:: What you have to do ::
Copy each line of the records that holds the string "computer".
[Material for this exercise — start]
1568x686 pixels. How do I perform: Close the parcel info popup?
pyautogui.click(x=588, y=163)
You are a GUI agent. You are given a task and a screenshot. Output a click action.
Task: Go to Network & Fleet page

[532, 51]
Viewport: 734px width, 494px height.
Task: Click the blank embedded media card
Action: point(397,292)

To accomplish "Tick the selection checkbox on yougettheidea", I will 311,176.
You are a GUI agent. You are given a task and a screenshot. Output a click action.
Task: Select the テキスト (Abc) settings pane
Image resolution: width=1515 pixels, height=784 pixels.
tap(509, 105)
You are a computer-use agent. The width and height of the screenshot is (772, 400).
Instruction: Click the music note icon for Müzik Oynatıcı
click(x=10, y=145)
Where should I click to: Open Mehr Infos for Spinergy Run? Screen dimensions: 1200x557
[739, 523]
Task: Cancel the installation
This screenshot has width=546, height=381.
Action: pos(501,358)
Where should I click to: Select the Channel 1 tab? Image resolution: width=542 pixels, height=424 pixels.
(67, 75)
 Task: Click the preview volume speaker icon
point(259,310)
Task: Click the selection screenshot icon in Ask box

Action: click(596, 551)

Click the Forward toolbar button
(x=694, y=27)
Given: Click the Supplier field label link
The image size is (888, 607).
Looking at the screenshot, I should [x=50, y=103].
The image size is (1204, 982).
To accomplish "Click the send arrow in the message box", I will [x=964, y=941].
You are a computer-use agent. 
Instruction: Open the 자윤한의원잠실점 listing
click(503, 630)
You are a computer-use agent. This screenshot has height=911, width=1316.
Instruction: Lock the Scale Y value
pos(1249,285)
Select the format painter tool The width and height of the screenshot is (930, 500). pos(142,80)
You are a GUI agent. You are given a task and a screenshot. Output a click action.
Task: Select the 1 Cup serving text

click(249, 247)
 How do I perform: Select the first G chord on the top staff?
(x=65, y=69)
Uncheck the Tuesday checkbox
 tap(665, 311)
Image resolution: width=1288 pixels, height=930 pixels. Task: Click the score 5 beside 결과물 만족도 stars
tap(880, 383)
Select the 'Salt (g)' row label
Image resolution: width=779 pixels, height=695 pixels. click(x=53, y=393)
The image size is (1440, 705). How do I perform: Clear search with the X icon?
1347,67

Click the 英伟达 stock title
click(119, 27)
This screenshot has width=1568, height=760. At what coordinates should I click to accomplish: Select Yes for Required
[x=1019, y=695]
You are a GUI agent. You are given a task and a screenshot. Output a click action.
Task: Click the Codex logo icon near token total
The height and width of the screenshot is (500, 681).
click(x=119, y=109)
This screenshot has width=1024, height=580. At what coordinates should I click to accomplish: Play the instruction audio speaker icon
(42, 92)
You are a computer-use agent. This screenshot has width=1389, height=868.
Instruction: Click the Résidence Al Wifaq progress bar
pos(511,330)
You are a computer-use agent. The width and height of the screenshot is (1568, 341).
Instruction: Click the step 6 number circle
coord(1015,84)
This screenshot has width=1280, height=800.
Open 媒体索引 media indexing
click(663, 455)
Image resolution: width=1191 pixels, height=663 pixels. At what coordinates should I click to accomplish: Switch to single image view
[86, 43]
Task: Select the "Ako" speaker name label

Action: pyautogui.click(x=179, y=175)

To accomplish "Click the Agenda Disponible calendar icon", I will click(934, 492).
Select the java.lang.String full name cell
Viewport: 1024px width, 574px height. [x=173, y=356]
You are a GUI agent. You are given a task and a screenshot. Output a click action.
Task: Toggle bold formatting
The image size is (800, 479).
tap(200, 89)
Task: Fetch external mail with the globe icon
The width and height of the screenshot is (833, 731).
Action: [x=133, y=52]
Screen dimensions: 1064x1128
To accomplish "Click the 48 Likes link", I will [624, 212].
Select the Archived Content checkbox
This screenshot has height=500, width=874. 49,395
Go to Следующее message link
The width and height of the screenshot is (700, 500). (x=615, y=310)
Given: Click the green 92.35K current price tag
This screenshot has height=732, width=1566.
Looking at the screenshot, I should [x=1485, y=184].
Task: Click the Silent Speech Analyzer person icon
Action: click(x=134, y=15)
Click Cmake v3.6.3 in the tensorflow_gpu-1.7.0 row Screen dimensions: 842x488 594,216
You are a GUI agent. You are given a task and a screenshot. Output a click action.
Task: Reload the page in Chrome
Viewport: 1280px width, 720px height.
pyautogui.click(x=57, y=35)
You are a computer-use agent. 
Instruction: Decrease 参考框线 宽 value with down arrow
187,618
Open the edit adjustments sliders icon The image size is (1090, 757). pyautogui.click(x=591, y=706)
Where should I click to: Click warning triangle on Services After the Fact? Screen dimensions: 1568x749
[Material for this exercise — finish]
:: Reply ::
You are a computer-use agent. The width and height of the screenshot is (772, 400).
You are a computer-use agent. 
You are a computer-use agent. This screenshot has height=911, width=1316.
You are a computer-use agent. This screenshot has width=1389, height=868.
You are a computer-use agent. The width and height of the screenshot is (1568, 341).
You are a computer-use agent. 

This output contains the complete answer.